===== STORED DATA =====

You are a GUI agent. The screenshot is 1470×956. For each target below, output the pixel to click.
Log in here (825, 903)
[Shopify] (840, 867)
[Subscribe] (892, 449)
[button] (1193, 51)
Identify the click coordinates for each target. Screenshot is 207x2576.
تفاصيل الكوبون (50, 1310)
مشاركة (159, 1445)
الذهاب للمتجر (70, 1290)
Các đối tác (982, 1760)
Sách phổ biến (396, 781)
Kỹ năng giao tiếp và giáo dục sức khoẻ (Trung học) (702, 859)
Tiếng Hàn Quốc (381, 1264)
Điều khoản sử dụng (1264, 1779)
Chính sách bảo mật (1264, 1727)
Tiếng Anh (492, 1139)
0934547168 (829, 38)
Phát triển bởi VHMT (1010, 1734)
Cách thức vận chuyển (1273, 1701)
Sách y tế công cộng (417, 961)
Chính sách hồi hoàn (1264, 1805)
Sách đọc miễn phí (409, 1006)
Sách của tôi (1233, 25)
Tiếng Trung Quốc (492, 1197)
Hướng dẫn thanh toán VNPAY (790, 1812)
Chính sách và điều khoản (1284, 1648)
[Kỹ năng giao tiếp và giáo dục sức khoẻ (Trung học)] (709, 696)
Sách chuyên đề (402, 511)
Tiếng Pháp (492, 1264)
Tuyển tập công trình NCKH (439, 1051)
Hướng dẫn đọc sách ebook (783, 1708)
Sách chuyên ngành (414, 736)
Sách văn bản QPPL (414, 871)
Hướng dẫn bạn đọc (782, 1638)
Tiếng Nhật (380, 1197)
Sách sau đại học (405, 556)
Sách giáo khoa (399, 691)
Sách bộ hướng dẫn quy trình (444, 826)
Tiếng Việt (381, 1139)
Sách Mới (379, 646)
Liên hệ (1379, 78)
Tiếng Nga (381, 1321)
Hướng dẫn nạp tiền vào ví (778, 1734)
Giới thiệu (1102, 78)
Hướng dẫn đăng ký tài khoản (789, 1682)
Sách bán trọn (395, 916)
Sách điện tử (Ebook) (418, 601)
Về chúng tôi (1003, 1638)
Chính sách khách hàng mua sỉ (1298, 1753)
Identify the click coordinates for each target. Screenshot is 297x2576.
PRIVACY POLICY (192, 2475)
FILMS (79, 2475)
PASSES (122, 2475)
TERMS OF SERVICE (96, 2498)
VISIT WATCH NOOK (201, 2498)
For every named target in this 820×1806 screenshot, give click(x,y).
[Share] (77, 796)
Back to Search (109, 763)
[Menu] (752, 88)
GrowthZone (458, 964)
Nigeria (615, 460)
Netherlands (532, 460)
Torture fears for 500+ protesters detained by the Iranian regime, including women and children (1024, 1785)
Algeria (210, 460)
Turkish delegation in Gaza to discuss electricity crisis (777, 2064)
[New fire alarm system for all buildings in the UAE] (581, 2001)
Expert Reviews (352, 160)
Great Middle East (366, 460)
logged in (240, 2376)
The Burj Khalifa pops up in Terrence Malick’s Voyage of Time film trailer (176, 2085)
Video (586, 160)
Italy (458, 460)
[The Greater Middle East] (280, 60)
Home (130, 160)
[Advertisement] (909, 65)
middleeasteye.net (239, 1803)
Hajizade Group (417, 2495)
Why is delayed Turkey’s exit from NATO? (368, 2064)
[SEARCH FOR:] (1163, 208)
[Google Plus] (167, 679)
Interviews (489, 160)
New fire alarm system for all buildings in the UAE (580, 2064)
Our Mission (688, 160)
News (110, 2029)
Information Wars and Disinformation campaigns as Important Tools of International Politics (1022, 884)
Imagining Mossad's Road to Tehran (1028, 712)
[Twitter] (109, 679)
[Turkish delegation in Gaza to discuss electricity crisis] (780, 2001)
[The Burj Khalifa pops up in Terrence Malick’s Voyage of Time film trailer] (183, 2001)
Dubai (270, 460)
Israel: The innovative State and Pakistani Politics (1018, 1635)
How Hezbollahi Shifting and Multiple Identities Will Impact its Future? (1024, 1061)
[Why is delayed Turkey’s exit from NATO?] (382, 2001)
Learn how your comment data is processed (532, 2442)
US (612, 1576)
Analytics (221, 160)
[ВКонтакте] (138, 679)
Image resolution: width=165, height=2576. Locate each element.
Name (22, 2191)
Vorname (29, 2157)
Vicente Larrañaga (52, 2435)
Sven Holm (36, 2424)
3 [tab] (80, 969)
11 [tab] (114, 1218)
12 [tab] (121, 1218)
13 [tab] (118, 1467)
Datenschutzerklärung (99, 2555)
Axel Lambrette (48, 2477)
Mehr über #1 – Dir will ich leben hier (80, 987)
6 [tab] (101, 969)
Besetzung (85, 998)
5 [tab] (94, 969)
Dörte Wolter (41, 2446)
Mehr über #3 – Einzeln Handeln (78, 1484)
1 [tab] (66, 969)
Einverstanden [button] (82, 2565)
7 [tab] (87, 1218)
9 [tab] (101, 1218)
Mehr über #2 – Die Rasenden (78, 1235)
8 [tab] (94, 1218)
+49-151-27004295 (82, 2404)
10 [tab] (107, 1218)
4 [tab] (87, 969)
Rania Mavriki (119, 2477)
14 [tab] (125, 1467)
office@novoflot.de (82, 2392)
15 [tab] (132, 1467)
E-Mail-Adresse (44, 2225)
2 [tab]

=====

▶ [WHAT IS EXPECTED] Say how many lines in the data include the string "coordinates", giving the number alone.

▶ [RESULT FOR THIS EXERCISE] 2